Danny licks his teeth under his lip as he slowly turns his head to look out the side window. “You’re an asshole. And it's Justin Bieber, not Beaver, you cretin.”
“Intel noted,” Steve replies with humor in his voice. He drums his fingers on the steering wheel as he begins to sing along distractedly. “Baby you can drive my car, yes I’m gonna be a star, baby you can drive my car – hey, this song is like how we met!” he interjects cheerfully, this time turning his head to give Danny a dopey grin.
Danny, seemingly having cracked, turns his whole body to address Steve. “Oh, is that so? That’s so cute, McGarrett, explain your crackpot theory to me further,” he asks snidely.

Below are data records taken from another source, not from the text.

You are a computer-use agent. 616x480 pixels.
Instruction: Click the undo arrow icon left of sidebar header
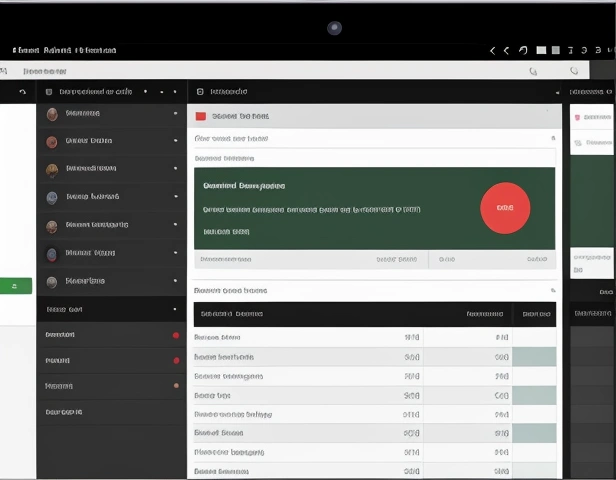pos(23,92)
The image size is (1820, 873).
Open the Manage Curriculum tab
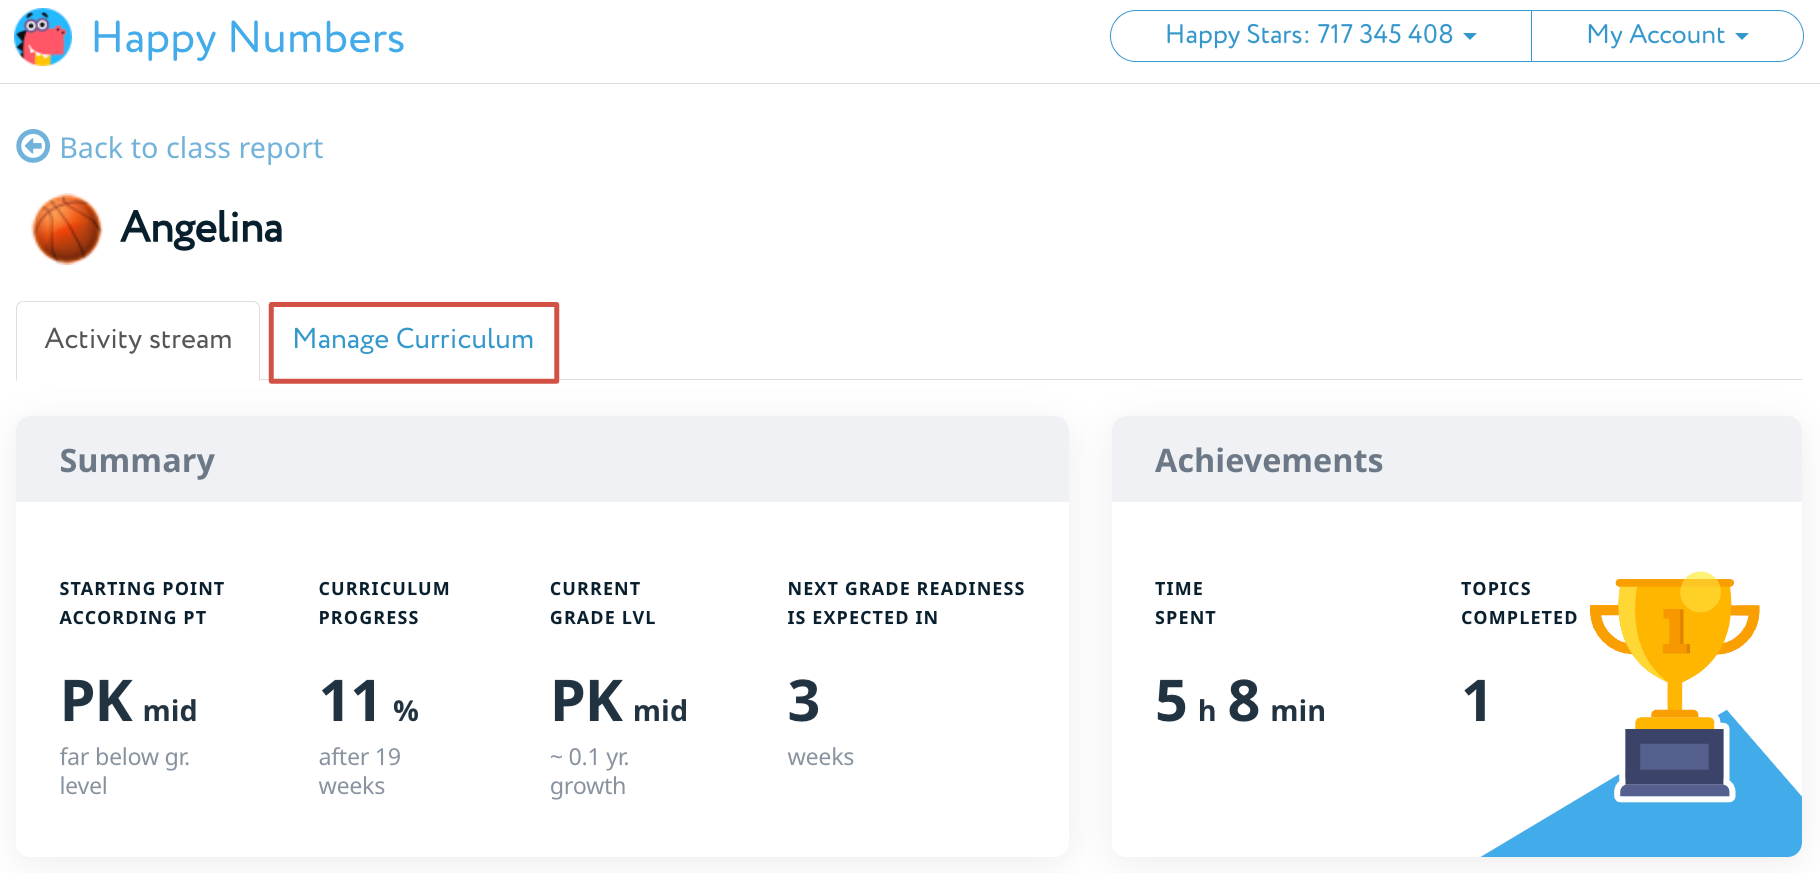[x=413, y=340]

“Listen,” Steve commands as he reverses the song track slightly. He hits play after a moment and starts singing along again, badly. “…Working for peanuts is all very fine, but I can show you a better time. You know, like how I saved you from your menial position with HPD, by offering you to be my partner in 5-0?” He looks at Danny expectantly.
Danny lets out a derisive laugh. “Yeah, you offered me the position. More like you clubbed me over the head and dragged me into your insane and twisted version of reality, like the caveman you are. And who are you to say that my position with HPD was menial?” Danny challenges.
Steve shrugs with a considering frown. “You could have said no.”
“Hey,” Danny commands, leaning forward suddenly to turn up the volume further. “Listen, listen,” Danny stage whispers sarcastically, leaning in an ear to the stereo system.
I told that girl I can start right away
When she said listen babe, I got something to say
I got no car and it's breaking my heart
But I've found a driver, and that's a start
“Huh, that’s funny,” Danny says loudly. “It seems the person who is offering something to the owner of the car is going to let said owner of said car be the driver of the car. That’s weird, because that is not what happened in our case.”
Danny is practically yelling by the end, punctuating his words with an accusing finger. Steve is trying not to laugh and failing terribly.
Danny waves off Steve with a disdainful hand. “Ha-ha, he laughs, like hijacking my life is the funniest thing he's ever done.” He leans back into his seat again, looking out the side window and decidedly not at Steve.
“You loved it. You love me,” Steve answers matter-of-factly, chuckling to himself.
Danny chuckles too, rubbing the stubble on his chin with a hand as he tries to suppress his smile, failing terribly.